**Challenge 1:** Do these statements agree with the post about processing files into BigQuery? Answer yes or no for each and quote the words of the post that decide it. (a) The writer says Dataflow or Cloud Functions could produce the desired result. (b) The source files arrive synchronously. (c) Each file can be parsed without any other file.
**Challenge 2:** What is the Spanish for this sentence from the post about processing files into BigQuery: "The issue is that the source files get delivered asynchronously, but that I can only parse an individual file if I have the previous file as well."

**Document:**
○ ○ ○ ○ ○

-1

I am looking for the best Google Cloud solution to stream & batch process files into a clean database on BigQuery. I could use Dataflow or Cloud functions to achieve this result. However, I am struggling a bit with the architecture/design and the finding the right solution for my needs as it has one particular complexity.

The issue is that the source files get delivered asynchronously, but that I can only parse an individual file if I have the previous file as well.

○ ○ ○ ○ ○

**Source data:**
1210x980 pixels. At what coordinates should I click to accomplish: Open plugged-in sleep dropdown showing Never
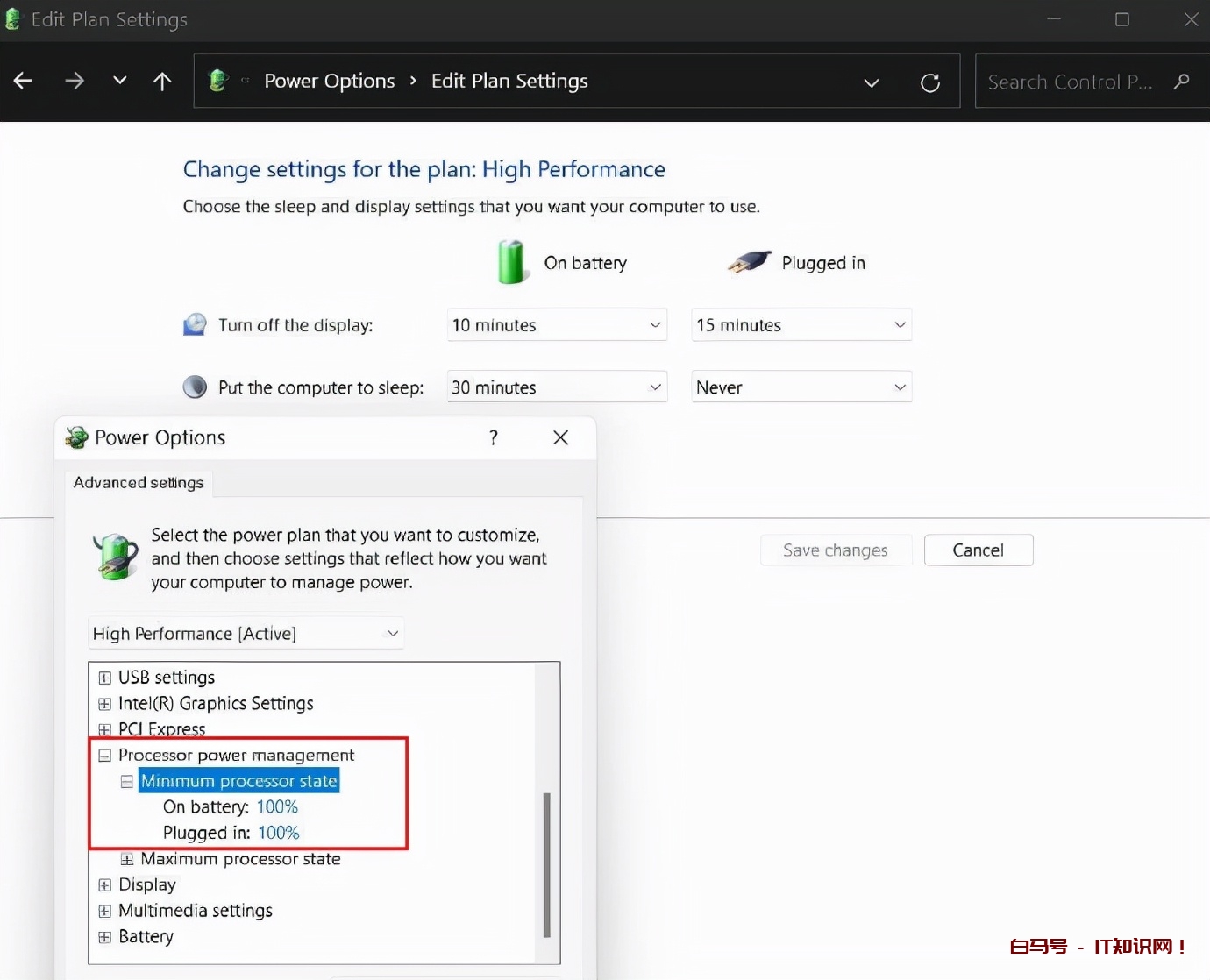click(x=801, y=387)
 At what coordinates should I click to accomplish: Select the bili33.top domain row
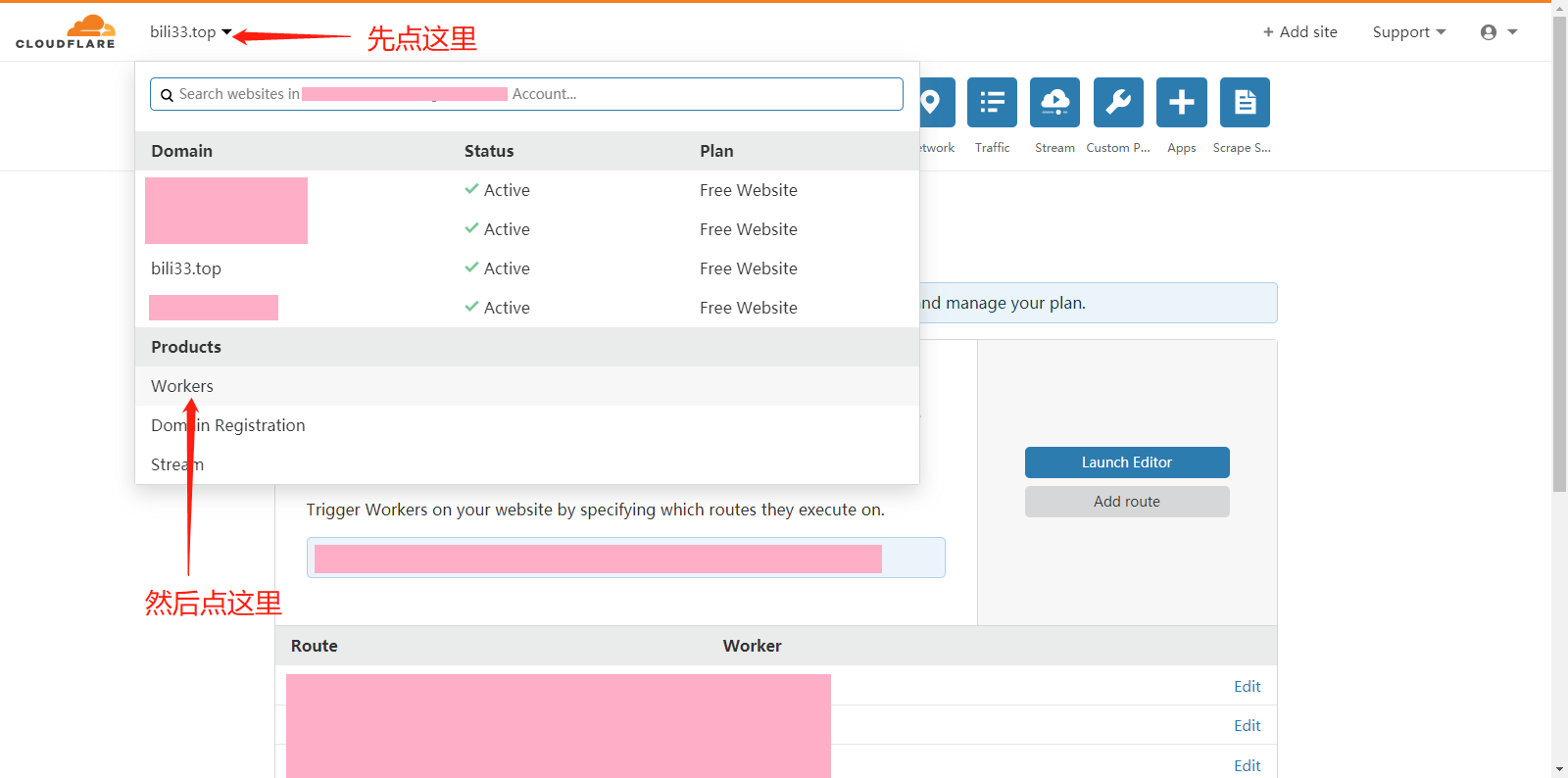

○ ○ ○ ○ ○

**Final answer 1:**
(a) Yes: "I could use Dataflow or Cloud functions to achieve this result."
(b) No: "the source files get delivered asynchronously"
(c) No: "I can only parse an individual file if I have the previous file as well"

**Final answer 2:** El problema es que los archivos de origen se entregan de forma asíncrona, pero que solo puedo analizar un archivo individual si también tengo el archivo anterior.